Frank looked, and saw that the musketeers were blowing on the matchcords of their locks, getting them to glow nice and bright. "Giovanna," he said, putting as much urgency into his voice as he could, "back upstairs now and get everyone ready."



When he didn't hear her move at once, heard her take a breath to ask or say something, he barked: "Now!"



Louder than he'd intended.



In a room full of nervous guys with guns.



And so the Committee of Correspondence fired the first shots at their attackers.





Chapter 35

Rome



Ruy Sanchez de Casador y Ortiz was not, with his many years of experience, often wrong. Much mistaken in his youth, occasionally wide of the mark in his middle years. Now, ripe in experience, being wrong was something of an unusual feeling.



In this instance, a somewhat nauseating one. The proper action, the correct action, when advancing against scattered and disorganized defenses, was to secure each strong point against the possibility of action against the flanks or rear and press on. A barricade held by twenty men could be pinned in place by fifty, while the remaining thousands took alternate routes. Barricades across main streets only prevented the passage of cavalry; infantrymen could readily pass through alleyways and side streets at only moderate hazard. There was a price in disorganization of the main body, of course, although that could readily be remedied at some point short of the ultimate objective. And Sanchez felt he must perforce allow that the troops leading this assault were at least above the ordinary quality and would be unlikely to make too much of a muddle of complicated maneuvers.



Such, at least, was the received wisdom of the profession of arms. Other orders seemed to have been given. Alternate routes were being found, but only after time was taken to organize serious assaults on each barricade. It was as if a special effort was being made to either make the main force bleed, enrage them, as a picador would, or they were being deliberately advanced slowly to some other purpose. The three barricades whose fall Sanchez had watched had not taken long to succumb. A small volley of arquebus fire did nothing to check the advance of pikes and sword-and-buckler men, supported by muskets. There were few of the older, clumsier weapons in evidence on the attacking side, further bolstering Sanchez's view that these were, if not elites, troops of quality. A few losses were taken each time in making the defenders leap down from their makeshift ramparts and run for hiding places. The defenders, in their turn, were dying, and effort was being expended on chasing as many down as possible.

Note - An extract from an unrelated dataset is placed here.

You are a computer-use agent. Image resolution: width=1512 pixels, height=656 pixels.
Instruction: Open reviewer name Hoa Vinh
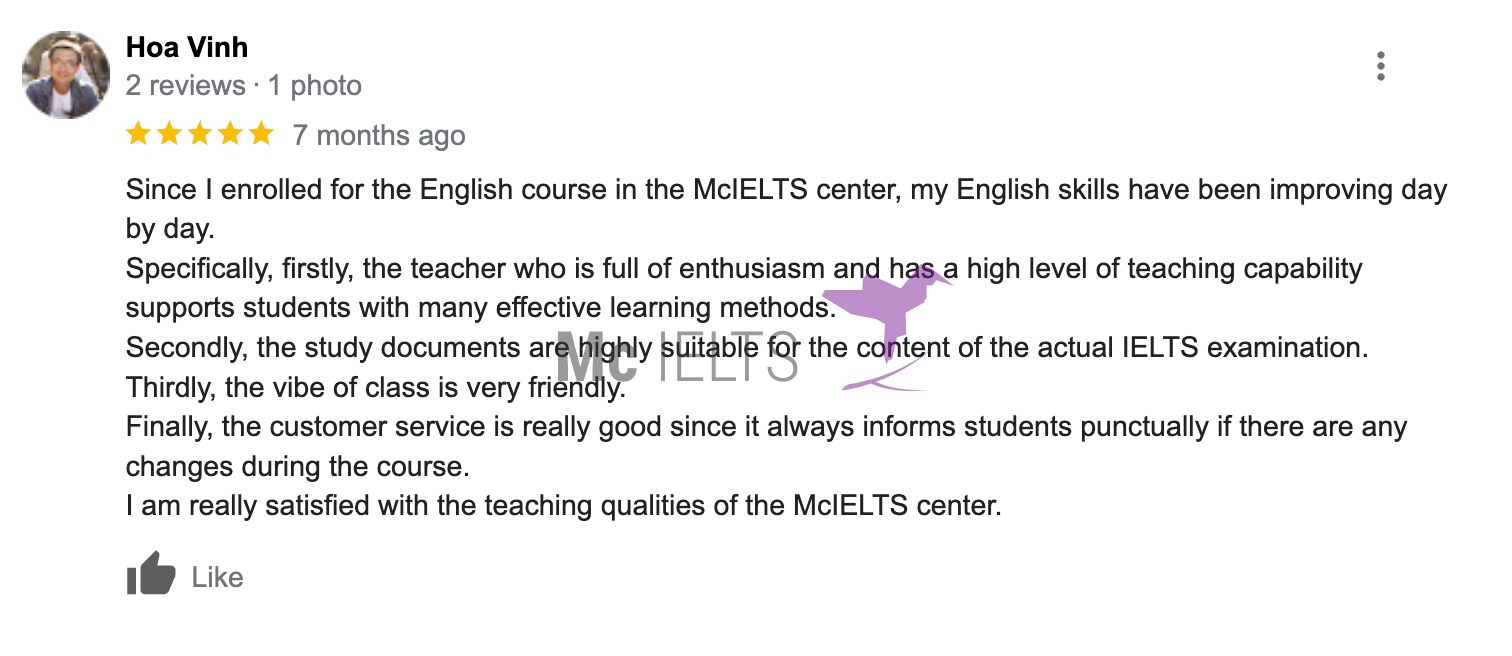coord(187,47)
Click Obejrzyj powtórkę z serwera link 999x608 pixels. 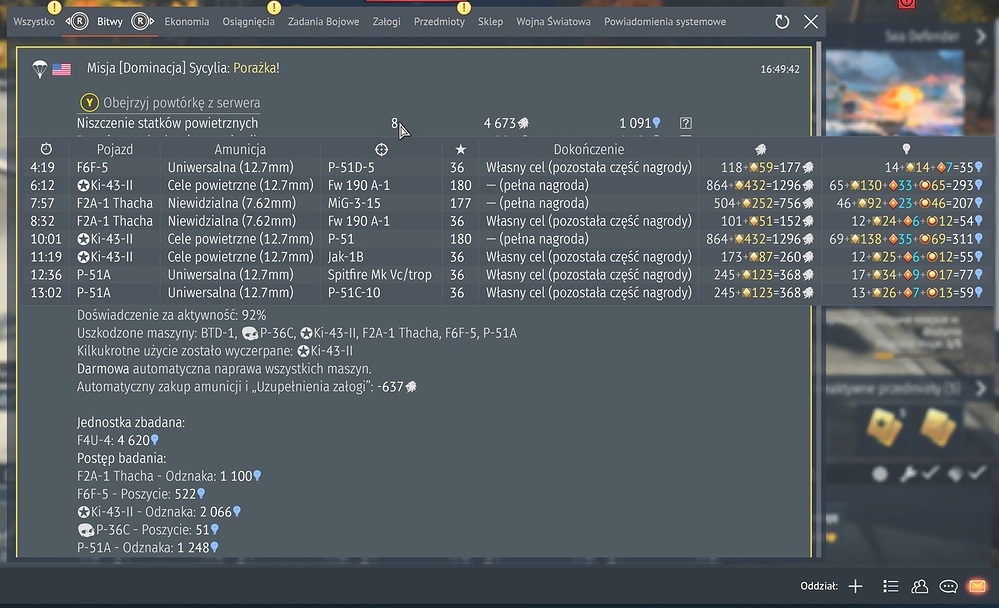point(181,102)
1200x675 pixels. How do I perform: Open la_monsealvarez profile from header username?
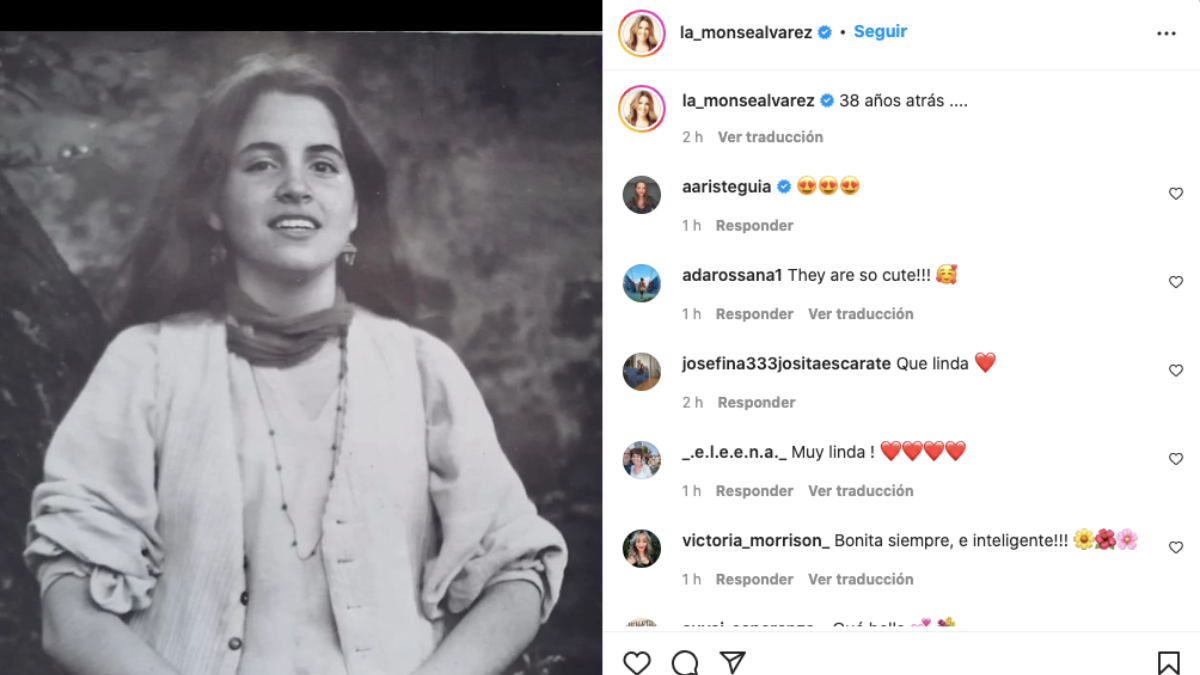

It was, from any conventional point of view, folly. The tactic was dispersing large bands of men, roused to the attack, throughout the city. While sack and rapine was an accepted if regrettable part of warfare, most commanders sought to do all they could to prevent it save as a punishment for futile resistance. On those occasions it was ordered. Here, it appeared that whoever was giving the orders was attempting to provoke atrocity without being seen to give the order.



But why? Borja's pretext had long since vanished. It would have been trivial to leave word at Ostia to prevent the march. Doubtless the defenders of Ostia, such as they were, expected the fleet that was arriving to sail straight back once they learned of the calmed situation in Rome. Had, in all likelihood, looked forward to the profit in revictualling those ships.



It was a conundrum indeed. A further insight came as he rode past the Colosseum. The advancing army had passed to the west of the Palatine, staying close to the river. Rather than attempt to guess their route through that district so as to maintain scouting contact with them, Sanchez passed around the east and north sides along the wider streets, urging his mount into a trot. Only the officers of that army were mounted, and that advantage of mobility was there to be used. Having thus moved away from the line of advance of the invaders, Sanchez noticed no less than four parties of armed men, moving with determination and clear purpose. The smallest, at a rough count, of thirty men, all musketeers.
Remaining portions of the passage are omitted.